After gathering feedback through various inputs, Amazon’s VoC team is responsible for the treatment of the data. Its mission is to convert insights into actionable takeaways that can upgrade customer journeys across the world. This analysis does not only consist of locating widespread trends in the customer base, but deep dives to identify individual user preferences.

  • Closing the loop with customer feedback

    Closed-loop feedback systems are integral to preventing unsatisfied customers from churning. This presents an opportunity for an organization to demonstrate, in a personal way, that the feedback customers are taking time to provide is being acted upon – and the company cares about the outcome.

    Reflecting on the drive behind the move to close the feedback loop with Amazon users, Cramer said: “Traditionally feedback that comes through the CX journey falls into what many call the ‘feedback black hole’. Customers provide insight but businesses fail to follow up.”

    This notion proved true in the findings uncovered in the 2019 Global State of Customer Experience. Only 14 percent of respondents to last year’s survey said they always close the loop with feedback.

    Rather than taking problem-focused approach, Amazon wanted to show its customers how it was taking the initiative to resolve issues.

    However, with the e-commerce giant receiving millions of pieces of feedback, it quickly became obvious that a manual process would not suffice.
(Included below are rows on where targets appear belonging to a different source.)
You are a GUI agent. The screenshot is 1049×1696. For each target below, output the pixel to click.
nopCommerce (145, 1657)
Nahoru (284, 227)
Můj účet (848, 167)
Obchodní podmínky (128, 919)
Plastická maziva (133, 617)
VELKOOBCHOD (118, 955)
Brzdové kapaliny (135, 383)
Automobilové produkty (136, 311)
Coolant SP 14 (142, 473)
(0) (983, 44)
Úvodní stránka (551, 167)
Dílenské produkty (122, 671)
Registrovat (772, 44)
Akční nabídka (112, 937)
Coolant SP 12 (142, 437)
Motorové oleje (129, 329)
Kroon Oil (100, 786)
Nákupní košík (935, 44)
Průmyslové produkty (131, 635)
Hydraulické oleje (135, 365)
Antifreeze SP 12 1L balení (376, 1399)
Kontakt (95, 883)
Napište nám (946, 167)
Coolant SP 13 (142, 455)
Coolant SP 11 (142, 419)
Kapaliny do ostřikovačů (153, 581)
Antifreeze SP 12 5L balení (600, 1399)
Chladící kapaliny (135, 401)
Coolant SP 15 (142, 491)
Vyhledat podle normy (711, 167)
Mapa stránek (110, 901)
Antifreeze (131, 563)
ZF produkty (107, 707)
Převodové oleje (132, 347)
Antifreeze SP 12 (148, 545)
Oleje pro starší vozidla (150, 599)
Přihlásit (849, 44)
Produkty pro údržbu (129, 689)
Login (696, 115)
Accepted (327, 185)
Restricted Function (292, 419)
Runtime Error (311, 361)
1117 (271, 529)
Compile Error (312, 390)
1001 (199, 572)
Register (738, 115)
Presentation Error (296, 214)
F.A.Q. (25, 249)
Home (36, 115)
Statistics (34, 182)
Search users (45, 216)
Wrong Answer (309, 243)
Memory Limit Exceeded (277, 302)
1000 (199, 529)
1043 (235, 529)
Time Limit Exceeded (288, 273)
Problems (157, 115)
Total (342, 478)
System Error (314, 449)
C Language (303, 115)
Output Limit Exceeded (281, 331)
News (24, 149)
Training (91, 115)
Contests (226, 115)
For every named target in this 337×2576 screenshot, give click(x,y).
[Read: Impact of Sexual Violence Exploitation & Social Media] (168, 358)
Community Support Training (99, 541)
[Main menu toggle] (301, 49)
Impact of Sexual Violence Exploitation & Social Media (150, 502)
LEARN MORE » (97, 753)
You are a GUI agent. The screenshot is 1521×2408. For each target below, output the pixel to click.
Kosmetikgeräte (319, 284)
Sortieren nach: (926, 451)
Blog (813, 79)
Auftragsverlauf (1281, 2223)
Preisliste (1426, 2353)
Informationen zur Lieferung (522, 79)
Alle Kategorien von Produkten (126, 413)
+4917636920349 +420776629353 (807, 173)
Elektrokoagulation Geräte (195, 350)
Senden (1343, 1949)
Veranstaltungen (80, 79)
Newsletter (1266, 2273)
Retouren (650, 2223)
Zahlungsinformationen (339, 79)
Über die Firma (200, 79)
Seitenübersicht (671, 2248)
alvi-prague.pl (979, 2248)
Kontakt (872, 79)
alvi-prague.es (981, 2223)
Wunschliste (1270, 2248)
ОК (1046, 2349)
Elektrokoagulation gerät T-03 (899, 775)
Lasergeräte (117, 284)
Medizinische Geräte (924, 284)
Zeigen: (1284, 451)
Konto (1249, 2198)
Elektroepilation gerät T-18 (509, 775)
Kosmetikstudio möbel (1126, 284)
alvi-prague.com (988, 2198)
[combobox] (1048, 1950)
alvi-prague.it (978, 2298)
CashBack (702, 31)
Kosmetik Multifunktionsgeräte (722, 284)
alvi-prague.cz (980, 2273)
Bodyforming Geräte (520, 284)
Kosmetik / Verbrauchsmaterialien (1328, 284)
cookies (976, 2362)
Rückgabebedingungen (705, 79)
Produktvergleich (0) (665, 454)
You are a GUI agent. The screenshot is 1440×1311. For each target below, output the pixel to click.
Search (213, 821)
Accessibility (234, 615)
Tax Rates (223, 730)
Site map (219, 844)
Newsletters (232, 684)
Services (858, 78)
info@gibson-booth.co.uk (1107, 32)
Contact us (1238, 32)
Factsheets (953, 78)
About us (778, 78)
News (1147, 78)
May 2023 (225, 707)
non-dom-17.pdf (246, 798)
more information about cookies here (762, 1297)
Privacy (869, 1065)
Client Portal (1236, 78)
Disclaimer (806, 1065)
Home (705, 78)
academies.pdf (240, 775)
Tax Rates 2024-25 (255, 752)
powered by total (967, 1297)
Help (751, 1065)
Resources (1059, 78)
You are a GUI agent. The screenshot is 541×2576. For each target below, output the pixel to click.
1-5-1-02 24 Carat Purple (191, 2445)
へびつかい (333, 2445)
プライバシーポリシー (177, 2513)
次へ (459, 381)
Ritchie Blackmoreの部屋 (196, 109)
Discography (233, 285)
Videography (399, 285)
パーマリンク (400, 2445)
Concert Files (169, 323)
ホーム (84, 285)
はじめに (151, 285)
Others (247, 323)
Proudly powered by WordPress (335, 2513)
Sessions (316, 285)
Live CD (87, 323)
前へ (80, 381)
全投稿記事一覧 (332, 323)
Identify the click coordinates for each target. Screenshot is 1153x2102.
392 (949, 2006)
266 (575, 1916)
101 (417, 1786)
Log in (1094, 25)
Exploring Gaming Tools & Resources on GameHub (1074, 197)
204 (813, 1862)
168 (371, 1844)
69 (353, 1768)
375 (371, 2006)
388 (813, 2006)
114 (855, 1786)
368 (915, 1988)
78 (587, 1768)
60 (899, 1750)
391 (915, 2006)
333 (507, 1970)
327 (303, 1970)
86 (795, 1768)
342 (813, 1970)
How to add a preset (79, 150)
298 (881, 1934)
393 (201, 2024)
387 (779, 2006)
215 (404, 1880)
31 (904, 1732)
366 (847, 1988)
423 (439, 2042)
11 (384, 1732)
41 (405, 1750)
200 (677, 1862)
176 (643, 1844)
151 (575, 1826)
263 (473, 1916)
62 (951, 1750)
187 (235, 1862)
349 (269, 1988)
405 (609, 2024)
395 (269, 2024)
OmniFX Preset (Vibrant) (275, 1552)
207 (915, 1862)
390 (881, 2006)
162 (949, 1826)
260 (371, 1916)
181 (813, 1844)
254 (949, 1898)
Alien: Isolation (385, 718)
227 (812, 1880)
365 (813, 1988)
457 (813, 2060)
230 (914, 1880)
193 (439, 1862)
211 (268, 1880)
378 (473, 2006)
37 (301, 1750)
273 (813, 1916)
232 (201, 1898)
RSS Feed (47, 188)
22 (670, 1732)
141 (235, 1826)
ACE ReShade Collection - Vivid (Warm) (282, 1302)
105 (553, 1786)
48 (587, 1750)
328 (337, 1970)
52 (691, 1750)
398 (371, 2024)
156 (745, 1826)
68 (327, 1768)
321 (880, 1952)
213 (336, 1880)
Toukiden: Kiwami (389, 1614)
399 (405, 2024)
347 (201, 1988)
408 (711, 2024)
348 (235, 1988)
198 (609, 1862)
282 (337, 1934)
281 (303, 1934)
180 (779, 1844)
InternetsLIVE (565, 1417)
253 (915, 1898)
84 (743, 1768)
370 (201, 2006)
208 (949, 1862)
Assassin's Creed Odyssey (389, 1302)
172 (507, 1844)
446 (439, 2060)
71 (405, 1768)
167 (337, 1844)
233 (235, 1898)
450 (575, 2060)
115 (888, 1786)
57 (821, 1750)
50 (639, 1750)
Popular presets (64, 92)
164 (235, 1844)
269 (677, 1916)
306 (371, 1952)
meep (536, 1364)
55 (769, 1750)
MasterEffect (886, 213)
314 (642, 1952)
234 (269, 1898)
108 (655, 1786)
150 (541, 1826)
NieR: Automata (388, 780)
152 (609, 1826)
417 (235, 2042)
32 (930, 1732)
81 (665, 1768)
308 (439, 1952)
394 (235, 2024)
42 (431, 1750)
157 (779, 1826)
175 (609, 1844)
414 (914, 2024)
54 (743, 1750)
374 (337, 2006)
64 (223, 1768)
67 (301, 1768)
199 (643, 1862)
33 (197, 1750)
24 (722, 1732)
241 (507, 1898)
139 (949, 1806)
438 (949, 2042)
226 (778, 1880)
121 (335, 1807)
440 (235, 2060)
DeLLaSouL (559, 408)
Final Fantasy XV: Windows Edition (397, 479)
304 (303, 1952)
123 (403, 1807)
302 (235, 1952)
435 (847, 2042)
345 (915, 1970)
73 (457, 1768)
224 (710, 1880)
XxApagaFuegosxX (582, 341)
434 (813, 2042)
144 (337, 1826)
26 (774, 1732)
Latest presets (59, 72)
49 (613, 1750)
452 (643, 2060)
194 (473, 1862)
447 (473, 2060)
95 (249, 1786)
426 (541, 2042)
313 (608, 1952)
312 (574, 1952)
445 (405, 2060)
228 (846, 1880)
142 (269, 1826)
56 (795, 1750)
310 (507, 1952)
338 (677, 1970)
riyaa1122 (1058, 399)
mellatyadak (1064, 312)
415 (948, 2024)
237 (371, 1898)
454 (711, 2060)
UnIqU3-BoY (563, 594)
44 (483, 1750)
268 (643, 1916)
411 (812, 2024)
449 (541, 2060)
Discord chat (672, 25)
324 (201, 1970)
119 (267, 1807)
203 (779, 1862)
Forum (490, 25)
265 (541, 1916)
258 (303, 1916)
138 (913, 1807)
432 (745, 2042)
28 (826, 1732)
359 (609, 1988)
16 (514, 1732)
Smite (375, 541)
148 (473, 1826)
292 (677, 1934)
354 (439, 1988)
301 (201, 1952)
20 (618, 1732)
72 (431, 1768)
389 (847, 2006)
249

The team needed an automated process that notified customers of improvements being made to neutralize pain points.

    Despite many vendors claiming to be a good fit for the project, Amazon was unable to locate a provider that could collate the multiple feedback sources and drive meaningful change. To get the project off the ground, Amazon drew on internal expertise and skillsets to craft a bespoke solution.

  • Theming VoC data

    The first step was to structure feedback data into themes such as pricing or selection. These themes would inform machine-learning measures and algorithms that would trigger follow-up communications.

    Measures had to be taken to prevent automated messages from seeming artificial.

    Cramer says: “One of the things that kept me up at night with this project was the task of ensuring the responses didn’t seem canned. As customers ourselves, we have all received canned messages from companies saying: ‘(insert name) we have got a deal just for you’.”

    The follow-up emails in this particular project needed to convey, at scale, that Amazon genuinely cared about the feedback and was actively looking to listen and improve.

    “We needed to achieve the right level of personalization without manually hand-typing millions of emails,” says Cramer.

  • Customer feedback data tagging

    The themes used to categorize feedback data were tagged so that follow-up messages could be customized to the specific situation. The tagging system needed to be accurate; otherwise, the automation system could malfunction.

    “The last thing you want to do is notify a customer that you have made changes with something but you, in fact, have not yet made any changes,” Cramer explains. “Trust takes a lot of time to build but can be destroyed within seconds. So the point of all of this is to ensure that you continue to build that trust and don’t do anything to damage it.”

    Cautious tagging allowed Amazon to personalize messages accurately. On many occasions, these messages encouraged the customer to view the changes made. Metrics were used to capture customer sentiment including NPS. Customers that were engaged via this project became more likely to recommend Amazon because the firm had vocalized its active effort to improve their personal experience.

    Cramer advises: “If you do not have a way to close the feedback loop with a customer then you need to rethink how you are collecting feedback in that channel so that you can.”